Sigh, A Game of Thrones. I love the show and I’m all caught up on it there. George R. R. Martin‘s masterpiece series is SO hyped and SO revered. I thought I’d give it a shot between seasons of the show. Again, I had this on ebook from the library and I really gave it a chance. 177 pages into this first book and I was bored to tears. The writing is just godawful, pure shit. Am I alone here? Maybe this will be my unpopular opinion of the month! [Bailed in December 2016.]

mini-reviews: dark matter, sleeping giants, lathe of heaven, frankenstein

I haven’t traditionally thought of myself as someone big into science fiction, but looking back at recent reads (and even further back), I think I can safely say it’s a genre in which I’m at least casually interested. Here are four recent sci-fi books I read and enjoyed:

Dark Matter by Blake Crouch is the first book I purchased after moving to Singapore last year. Jason Dessen is a regular guy with a family he loves and a normal job teaching physics at the local college. One night after drinks with a friend, he is kidnapped, beaten, and blacks out. When he wakes up, Jason is inexplicably rich, famous, and wildly successful in his career, but at the apparent expense of his perfect home and family life. Nothing is as it was the night before. What happened? I read Dark Matter in just a couple of days. It’s a thrill ride from page one, very plot driven—it reads like a movie, with a lot of action-packed scenes and great “big questions” about lofty philosophical scientific ideas and also normal life choices we all make. It wasn’t the deepest book, but enjoyable and definitely a good one for fans of The Martian. [Read in August 2016.]

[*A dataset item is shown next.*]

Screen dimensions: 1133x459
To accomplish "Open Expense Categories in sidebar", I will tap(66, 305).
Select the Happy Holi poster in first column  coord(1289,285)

Sleeping Giants by Sylvain Neuvel has a dark, fascinating premise: pieces of a metallic giant robot, thousands of years old, are discovered scattered deep below the surface of the Earth. A team of science and military experts is tasked with uncovering the mysteries of these pieces—who placed them on Earth? When? How? Why?—as well as assembling the robot and figuring out what it’s for. The epistolary format kept the pace going nicely, making this an engaging read. However, I wasn’t crazy about the love triangle, and didn’t feel connected to the characters as a whole, though I did like that women have prominent roles here. I’m not really compelled enough to continue with the series, but I did like this one on its own. [Listened to audiobook in February 2017.]

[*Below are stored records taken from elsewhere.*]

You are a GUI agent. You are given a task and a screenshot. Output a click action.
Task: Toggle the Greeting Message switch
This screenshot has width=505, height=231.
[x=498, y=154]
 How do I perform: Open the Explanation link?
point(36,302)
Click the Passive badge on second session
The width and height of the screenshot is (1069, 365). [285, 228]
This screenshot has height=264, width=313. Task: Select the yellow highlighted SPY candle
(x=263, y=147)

I’ve been curious about Ursula K. La Guin‘s work for a while now, and my friend Lee back home suggested starting with The Lathe of Heaven. George has a problem: his dreams literally come true. He dreams it and wakes up the next morning to find the world and history has changed. George seeks the professional help of a psychiatrist, who has nefarious plans to exploit George’s unusual gift (curse?). I think it was a great introduction to La Guin; this one made me think a lot about facing your inner darkness, manipulation, responsibility, and more. If you had the power, would you play God? Would it be okay to disrupt the natural order of things, disrupt nature and change? There is so much to ponder in this short book. [Listened to audiobook in April 2017.]

I nearly DNF’d Mary Shelley’s Frankenstein but ultimately I’m so glad I stuck with it. Again, the Classics seem to work better for me as audiobooks. Frankenstein is so much better than any movie depiction I’ve seen (except Young Frankenstein, obviously!). It questions the complexities of humanity and society, and examines identity, compassion, companionship, acceptance and belonging, and more. Dr. Frankenstein’s “monster” is created—without a woman’s assistance, mind you, what is the significance there?—as a full-grown adult with the mind of a child, still having to learn the world and his place in it, and finds rejection, violence, and terror awaiting him outside the lab. This cautionary tale disguised as a monster story is deeply layered and more philosophical and less traditionally “horror.” I listened to an ensemble cast read the original 1818 version, not the edited and revised 1930s version. I’ve heard the Mary Shelley’s experiences leading up to and while writing this book are more interesting than the final work itself, so I’ll have to investigate that further! [Listened to audiobook in May 2017.]